**Listed entries**:
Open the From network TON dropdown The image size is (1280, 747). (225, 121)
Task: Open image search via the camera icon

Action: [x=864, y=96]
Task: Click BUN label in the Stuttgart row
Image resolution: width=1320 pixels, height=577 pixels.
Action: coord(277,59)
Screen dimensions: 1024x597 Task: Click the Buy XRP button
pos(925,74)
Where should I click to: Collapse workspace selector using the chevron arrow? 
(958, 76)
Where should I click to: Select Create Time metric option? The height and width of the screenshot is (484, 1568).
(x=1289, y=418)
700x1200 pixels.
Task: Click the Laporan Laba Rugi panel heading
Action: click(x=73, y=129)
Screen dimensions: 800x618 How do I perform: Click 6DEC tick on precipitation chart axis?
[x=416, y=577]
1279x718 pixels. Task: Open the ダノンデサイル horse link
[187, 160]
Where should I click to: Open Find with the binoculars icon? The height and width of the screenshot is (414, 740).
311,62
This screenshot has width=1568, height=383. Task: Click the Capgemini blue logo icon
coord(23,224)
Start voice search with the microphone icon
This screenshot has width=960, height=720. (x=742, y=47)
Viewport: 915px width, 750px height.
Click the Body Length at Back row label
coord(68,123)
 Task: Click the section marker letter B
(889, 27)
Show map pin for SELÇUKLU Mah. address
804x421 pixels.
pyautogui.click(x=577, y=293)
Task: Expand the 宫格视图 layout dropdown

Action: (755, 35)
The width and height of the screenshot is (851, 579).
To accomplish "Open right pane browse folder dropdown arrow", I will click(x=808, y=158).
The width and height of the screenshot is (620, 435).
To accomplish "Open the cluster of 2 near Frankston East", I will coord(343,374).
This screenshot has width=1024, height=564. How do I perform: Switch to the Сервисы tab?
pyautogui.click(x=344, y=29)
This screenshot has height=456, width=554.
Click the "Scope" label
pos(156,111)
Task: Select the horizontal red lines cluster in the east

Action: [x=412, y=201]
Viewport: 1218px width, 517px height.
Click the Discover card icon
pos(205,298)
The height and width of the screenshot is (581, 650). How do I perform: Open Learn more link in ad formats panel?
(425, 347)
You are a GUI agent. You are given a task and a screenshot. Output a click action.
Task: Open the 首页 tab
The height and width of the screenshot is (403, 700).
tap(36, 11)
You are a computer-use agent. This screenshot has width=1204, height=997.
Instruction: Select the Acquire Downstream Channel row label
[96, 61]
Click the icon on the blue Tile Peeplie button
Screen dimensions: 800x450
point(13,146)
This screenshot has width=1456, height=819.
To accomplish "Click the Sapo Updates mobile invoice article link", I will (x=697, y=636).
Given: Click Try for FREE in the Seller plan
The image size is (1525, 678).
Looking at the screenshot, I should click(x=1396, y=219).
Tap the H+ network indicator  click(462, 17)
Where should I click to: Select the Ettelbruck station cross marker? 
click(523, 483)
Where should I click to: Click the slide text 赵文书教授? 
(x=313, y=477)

**Your assignment**: All of the entries above must be output word for word.

**Response**:
Open the From network TON dropdown The image size is (1280, 747). (225, 121)
Task: Open image search via the camera icon

Action: [x=864, y=96]
Task: Click BUN label in the Stuttgart row
Image resolution: width=1320 pixels, height=577 pixels.
Action: coord(277,59)
Screen dimensions: 1024x597 Task: Click the Buy XRP button
pos(925,74)
Where should I click to: Collapse workspace selector using the chevron arrow? 
(958, 76)
Where should I click to: Select Create Time metric option? The height and width of the screenshot is (484, 1568).
(x=1289, y=418)
700x1200 pixels.
Task: Click the Laporan Laba Rugi panel heading
Action: click(x=73, y=129)
Screen dimensions: 800x618 How do I perform: Click 6DEC tick on precipitation chart axis?
[x=416, y=577]
1279x718 pixels. Task: Open the ダノンデサイル horse link
[187, 160]
Where should I click to: Open Find with the binoculars icon? The height and width of the screenshot is (414, 740).
311,62
This screenshot has width=1568, height=383. Task: Click the Capgemini blue logo icon
coord(23,224)
Start voice search with the microphone icon
This screenshot has width=960, height=720. (x=742, y=47)
Viewport: 915px width, 750px height.
Click the Body Length at Back row label
coord(68,123)
 Task: Click the section marker letter B
(889, 27)
Show map pin for SELÇUKLU Mah. address
804x421 pixels.
pyautogui.click(x=577, y=293)
Task: Expand the 宫格视图 layout dropdown

Action: (755, 35)
The width and height of the screenshot is (851, 579).
To accomplish "Open right pane browse folder dropdown arrow", I will click(x=808, y=158).
The width and height of the screenshot is (620, 435).
To accomplish "Open the cluster of 2 near Frankston East", I will coord(343,374).
This screenshot has width=1024, height=564. How do I perform: Switch to the Сервисы tab?
pyautogui.click(x=344, y=29)
This screenshot has height=456, width=554.
Click the "Scope" label
pos(156,111)
Task: Select the horizontal red lines cluster in the east

Action: [x=412, y=201]
Viewport: 1218px width, 517px height.
Click the Discover card icon
pos(205,298)
The height and width of the screenshot is (581, 650). How do I perform: Open Learn more link in ad formats panel?
(425, 347)
You are a GUI agent. You are given a task and a screenshot. Output a click action.
Task: Open the 首页 tab
The height and width of the screenshot is (403, 700).
tap(36, 11)
You are a computer-use agent. This screenshot has width=1204, height=997.
Instruction: Select the Acquire Downstream Channel row label
[96, 61]
Click the icon on the blue Tile Peeplie button
Screen dimensions: 800x450
point(13,146)
This screenshot has width=1456, height=819.
To accomplish "Click the Sapo Updates mobile invoice article link", I will (x=697, y=636).
Given: Click Try for FREE in the Seller plan
The image size is (1525, 678).
Looking at the screenshot, I should click(x=1396, y=219).
Tap the H+ network indicator  click(462, 17)
Where should I click to: Select the Ettelbruck station cross marker? 
click(523, 483)
Where should I click to: Click the slide text 赵文书教授? 
(x=313, y=477)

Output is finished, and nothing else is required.